* _EXERCISE BRIEF_:
Repeat the rows below word for word, from the line containing "This screenshot has width=956, height=514." down to the line containing "point(149,150)", including both of those lines. Leave the pictures out of your answer.

──────────

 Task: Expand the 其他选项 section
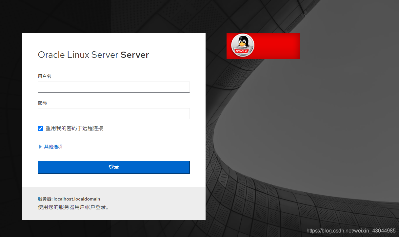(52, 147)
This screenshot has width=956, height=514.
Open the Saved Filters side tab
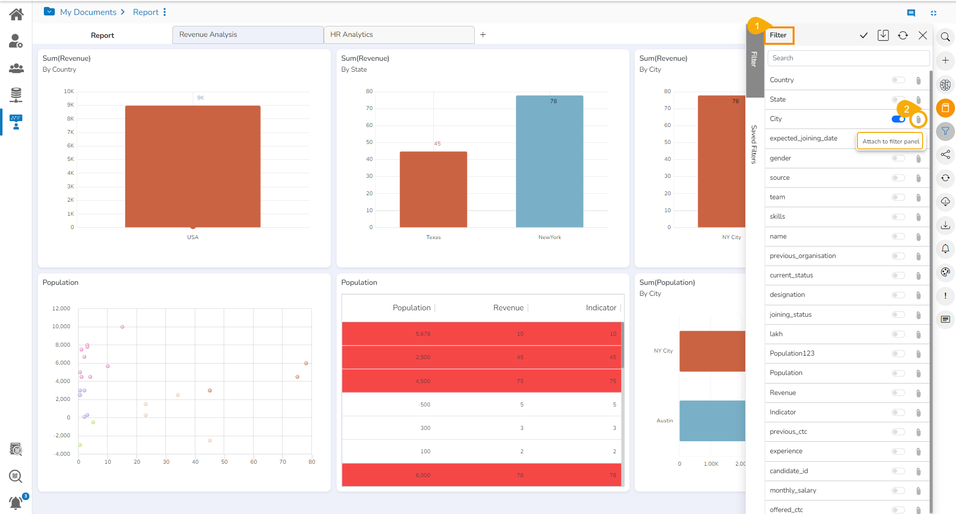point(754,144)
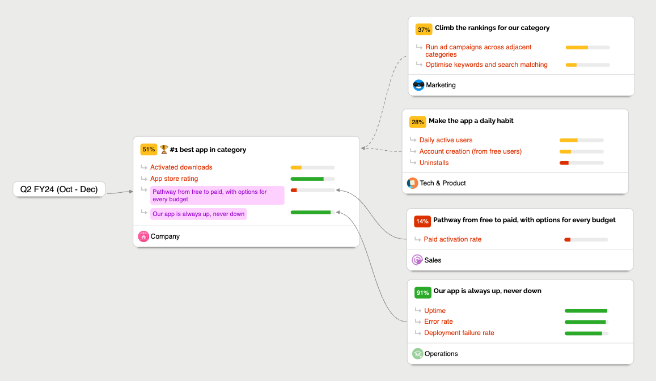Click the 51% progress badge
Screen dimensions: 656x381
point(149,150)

──────────

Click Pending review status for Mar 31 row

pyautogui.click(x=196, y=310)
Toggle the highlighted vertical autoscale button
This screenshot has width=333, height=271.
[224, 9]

──────────

* _EXERCISE ANSWER_:
This screenshot has width=956, height=514.
Open the Saved Filters side tab
point(754,144)
Click the 51% progress badge
Screen dimensions: 656x381
point(149,150)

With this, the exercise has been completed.